Newton's third law is: For every action, there is an equal and opposite reaction. Everything has a cost.
I like my privacy and so I like the idea of Internet privacy laws like GDPR. But, the complexity of the laws may not have helped with privacy and instead raised costs.
Once your company is big enough to be a target, you will need to hire full time lawyers and privacy experts just to handle GDPR. Plus, think about all of the money you put into paying for website redesign and GDPR tracking/tools. This means, a widget you used to sell for $50, is now $100 to offset all the extra resources put into GDPR and other such laws.
If you are a small business you just try to figure out the laws for yourself and you may or may not get it right. There are a lot of myths out there about what you have to do.
Some things companies do are done not necessarily because a law states that you must do that, but out of an abundance of caution.

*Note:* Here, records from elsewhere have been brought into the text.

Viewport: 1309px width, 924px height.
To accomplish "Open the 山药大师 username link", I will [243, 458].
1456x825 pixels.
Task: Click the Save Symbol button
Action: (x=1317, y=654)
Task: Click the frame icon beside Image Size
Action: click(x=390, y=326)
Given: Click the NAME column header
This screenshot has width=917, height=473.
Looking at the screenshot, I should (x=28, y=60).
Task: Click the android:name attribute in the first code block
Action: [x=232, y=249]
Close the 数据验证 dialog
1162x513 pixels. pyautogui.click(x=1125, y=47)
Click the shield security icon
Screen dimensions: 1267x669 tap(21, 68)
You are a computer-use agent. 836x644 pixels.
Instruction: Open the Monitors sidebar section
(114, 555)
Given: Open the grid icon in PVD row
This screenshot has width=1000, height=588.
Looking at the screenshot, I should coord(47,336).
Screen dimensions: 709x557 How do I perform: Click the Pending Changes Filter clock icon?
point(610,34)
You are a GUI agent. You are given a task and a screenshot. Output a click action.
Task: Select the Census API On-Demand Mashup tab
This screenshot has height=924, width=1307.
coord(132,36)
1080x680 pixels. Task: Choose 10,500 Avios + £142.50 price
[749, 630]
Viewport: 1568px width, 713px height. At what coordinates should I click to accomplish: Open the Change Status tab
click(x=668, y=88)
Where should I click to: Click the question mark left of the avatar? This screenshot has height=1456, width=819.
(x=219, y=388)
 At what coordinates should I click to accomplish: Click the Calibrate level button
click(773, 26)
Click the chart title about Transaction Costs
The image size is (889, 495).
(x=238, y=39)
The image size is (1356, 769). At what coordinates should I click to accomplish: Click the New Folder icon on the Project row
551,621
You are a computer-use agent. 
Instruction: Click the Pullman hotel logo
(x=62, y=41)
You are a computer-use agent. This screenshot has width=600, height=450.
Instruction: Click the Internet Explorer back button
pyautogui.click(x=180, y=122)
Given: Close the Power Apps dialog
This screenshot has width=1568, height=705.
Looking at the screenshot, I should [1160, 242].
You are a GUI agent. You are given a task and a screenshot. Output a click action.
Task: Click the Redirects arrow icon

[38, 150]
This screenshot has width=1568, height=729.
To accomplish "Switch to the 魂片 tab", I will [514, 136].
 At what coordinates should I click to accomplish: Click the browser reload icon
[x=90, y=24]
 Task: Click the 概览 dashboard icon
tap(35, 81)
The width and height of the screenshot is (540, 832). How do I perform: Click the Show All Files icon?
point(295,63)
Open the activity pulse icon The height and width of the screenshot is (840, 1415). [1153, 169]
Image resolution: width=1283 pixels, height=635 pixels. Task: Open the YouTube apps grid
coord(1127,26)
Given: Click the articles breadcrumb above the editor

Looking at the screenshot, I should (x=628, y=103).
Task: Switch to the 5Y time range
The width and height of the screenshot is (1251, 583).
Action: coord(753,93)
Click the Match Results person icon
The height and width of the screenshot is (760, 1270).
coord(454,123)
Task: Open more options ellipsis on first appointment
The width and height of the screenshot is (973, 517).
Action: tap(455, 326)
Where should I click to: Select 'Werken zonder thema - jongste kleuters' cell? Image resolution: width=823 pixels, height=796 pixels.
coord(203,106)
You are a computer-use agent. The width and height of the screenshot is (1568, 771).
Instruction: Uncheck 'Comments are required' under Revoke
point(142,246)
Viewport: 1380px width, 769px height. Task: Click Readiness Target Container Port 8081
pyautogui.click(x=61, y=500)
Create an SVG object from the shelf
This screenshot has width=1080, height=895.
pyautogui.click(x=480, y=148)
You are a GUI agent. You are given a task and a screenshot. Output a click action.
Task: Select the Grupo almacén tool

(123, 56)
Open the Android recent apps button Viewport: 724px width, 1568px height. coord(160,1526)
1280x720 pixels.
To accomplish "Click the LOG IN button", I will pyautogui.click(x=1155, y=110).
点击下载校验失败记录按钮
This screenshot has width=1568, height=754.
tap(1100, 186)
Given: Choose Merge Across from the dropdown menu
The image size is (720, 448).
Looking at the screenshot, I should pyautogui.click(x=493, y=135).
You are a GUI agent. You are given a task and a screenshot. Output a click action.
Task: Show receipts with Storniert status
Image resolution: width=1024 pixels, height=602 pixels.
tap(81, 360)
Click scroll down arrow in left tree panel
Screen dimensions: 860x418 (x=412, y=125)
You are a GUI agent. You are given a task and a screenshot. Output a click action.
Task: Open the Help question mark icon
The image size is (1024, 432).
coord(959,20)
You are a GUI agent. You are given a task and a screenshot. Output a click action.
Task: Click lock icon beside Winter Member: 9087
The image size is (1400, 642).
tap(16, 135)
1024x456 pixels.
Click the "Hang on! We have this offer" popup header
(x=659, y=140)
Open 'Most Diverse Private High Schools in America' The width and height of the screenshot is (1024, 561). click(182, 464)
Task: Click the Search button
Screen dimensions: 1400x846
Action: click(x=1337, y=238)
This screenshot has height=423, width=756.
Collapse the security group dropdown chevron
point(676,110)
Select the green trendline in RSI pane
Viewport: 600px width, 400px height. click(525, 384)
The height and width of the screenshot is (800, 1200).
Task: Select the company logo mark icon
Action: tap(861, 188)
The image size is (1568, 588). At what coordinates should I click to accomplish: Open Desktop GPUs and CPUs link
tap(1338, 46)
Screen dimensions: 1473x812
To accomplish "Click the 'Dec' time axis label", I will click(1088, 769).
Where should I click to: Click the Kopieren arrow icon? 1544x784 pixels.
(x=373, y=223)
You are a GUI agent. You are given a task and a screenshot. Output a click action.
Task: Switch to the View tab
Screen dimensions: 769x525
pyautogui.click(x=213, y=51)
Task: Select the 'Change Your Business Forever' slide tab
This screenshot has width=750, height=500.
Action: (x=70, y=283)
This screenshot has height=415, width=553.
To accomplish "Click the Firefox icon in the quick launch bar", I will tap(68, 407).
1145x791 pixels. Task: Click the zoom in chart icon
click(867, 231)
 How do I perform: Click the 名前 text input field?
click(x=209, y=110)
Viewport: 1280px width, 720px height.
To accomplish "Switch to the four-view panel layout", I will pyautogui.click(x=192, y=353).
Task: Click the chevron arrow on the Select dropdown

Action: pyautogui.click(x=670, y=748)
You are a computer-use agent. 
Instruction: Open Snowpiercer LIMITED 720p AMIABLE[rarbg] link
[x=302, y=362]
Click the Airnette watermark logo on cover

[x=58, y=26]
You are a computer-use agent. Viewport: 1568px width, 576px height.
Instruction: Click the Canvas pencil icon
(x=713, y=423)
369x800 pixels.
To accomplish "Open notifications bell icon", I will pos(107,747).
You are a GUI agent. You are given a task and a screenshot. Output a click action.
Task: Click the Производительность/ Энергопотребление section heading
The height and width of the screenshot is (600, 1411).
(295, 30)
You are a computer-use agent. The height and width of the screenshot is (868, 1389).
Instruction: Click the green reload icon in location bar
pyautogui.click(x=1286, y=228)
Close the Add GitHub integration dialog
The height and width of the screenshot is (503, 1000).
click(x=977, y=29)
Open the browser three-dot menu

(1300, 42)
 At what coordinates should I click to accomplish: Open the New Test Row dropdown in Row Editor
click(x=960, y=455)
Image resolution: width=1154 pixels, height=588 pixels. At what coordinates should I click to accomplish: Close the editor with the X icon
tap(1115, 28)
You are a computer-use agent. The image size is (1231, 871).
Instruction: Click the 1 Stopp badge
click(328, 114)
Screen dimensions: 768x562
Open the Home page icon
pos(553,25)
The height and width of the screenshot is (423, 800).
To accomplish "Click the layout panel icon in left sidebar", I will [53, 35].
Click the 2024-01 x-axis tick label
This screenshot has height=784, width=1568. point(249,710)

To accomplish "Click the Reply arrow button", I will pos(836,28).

It’s obvious that these laws increase cost which is likely passed on to the customer. This might be okay if GDPR worked. But, does it?
GDPR also means the Internet is once again full of pop ups, banners, checkboxes, reminders, and so on and so forth about GDPR. Yay, more things to click on. And, does anyone really feel safer?
Since all of this GDPR stuff I don’t use the Internet any differently. It feels like it was designed more for people who don’t know what a cookie is. No, not the sweet. See, that’s what I’m talking about.
If they didn’t know before, they still won’t know if there’s a banner in their face. It’s just more thing to click through and shrug off to get to what you want. Just like the software agreements we all thoroughly read and have our lawyers read before using any software. Right?
The laws seem as though they might have been written by people who don’t quite understand things like Internet cookies. And the fact that, of course websites collect analytics. So that they know people are visiting their site and from where. Usually, nothing nefarious is going on (unless you are one of those huge, scary social sites).
The laws could be much simpler. They could simply say if you sell people’s data, that’s wrong. And if that is found out, your site is shut down and you get a fine. That’s a very quick, poorly thought out example to quickly make the point that, the laws could focus a little less on, “click here to agree,” type stuff.
The laws also could be less vague. That would help immensely. I don’t have experience writing laws but I figure if you’re going to have such a life changing law, make it super clear. Otherwise good lawyers will win in court and then the law doesn’t do anything but make things cumbersome.
As the post title states, these are just some thoughts. I’m obviously not a GDPR expert. Plus, the laws are here to stay and so we’ll all just have to continue to deal. The only hope is that maybe as time goes on the laws are made better and clearer. Because right now, I don’t think they help protect privacy. In fact, the bigger threat is simply hackers.